Typically, when stuck in a rut, the fastest way to get out of the said rut is to do something: just move in some way. Yoga helps, walking help, jumping up and down helps, dancing helps. Any kind of movement gets the blood going and the mind pausing, and that’s when the good stuff can come in: Once the mind pauses.

And that place: That place is hard to get to. My mind is never at ease. I’m constantly going, thinking, scouting, worrying, applying, mapping. Never sitting in silence. Maybe that’s why the creating stopped, and maybe that’s how to get it back: Move into silence.

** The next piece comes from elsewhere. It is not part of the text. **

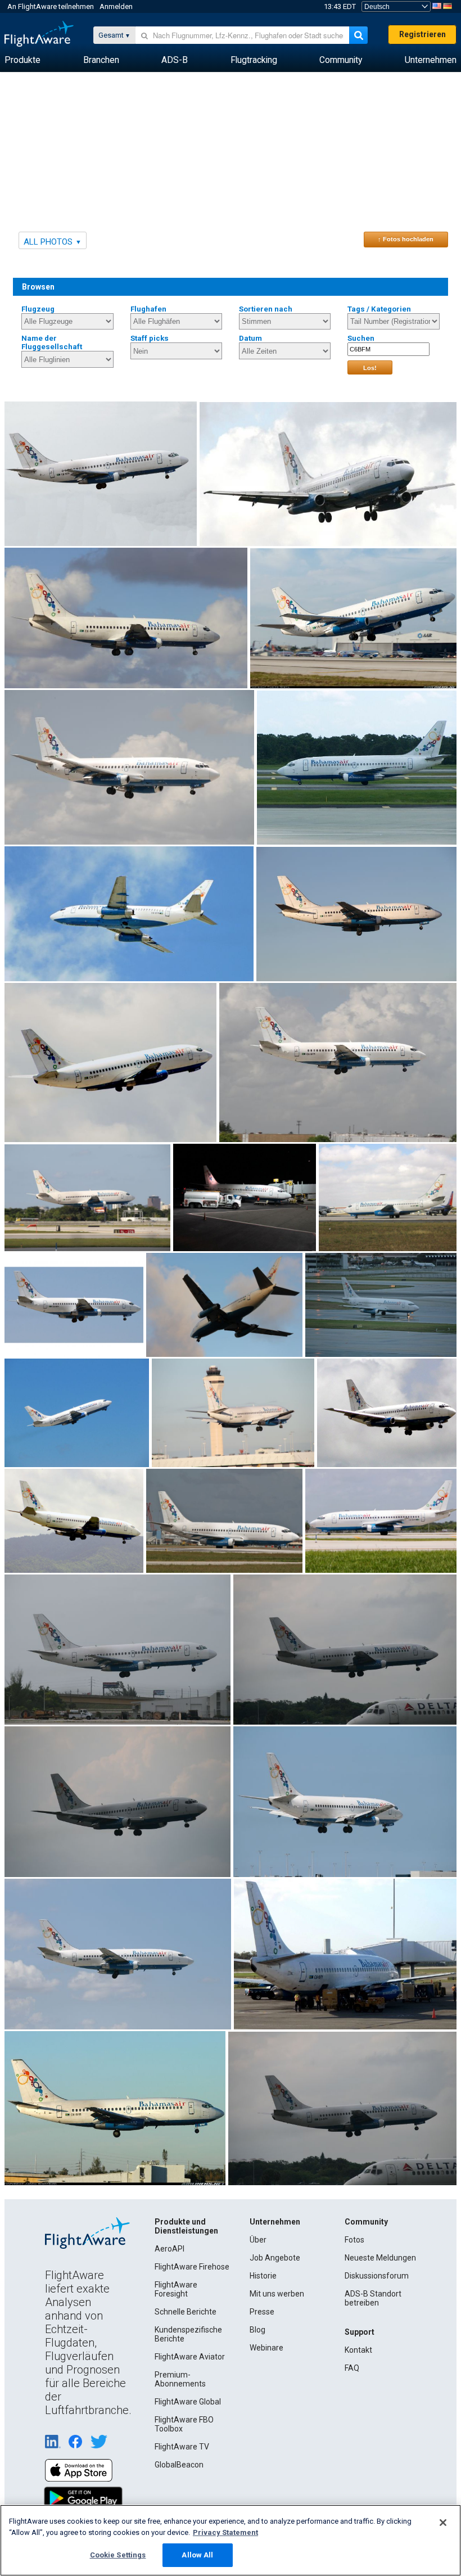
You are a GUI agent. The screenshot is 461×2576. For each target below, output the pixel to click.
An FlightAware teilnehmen (50, 6)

As I break into this bread, I’m working on noticing the browning of the crust, the crumbs that are falling on the counter, the way the light hits the textures, the way the butter is melting, the way the sweet taste lights up my taste buds. I’m noticing. And that’s something I rarely do.

I hope we all can take some time this winter for noticing, for sitting, for being in silence, for creating, for baking, and for breaking bread.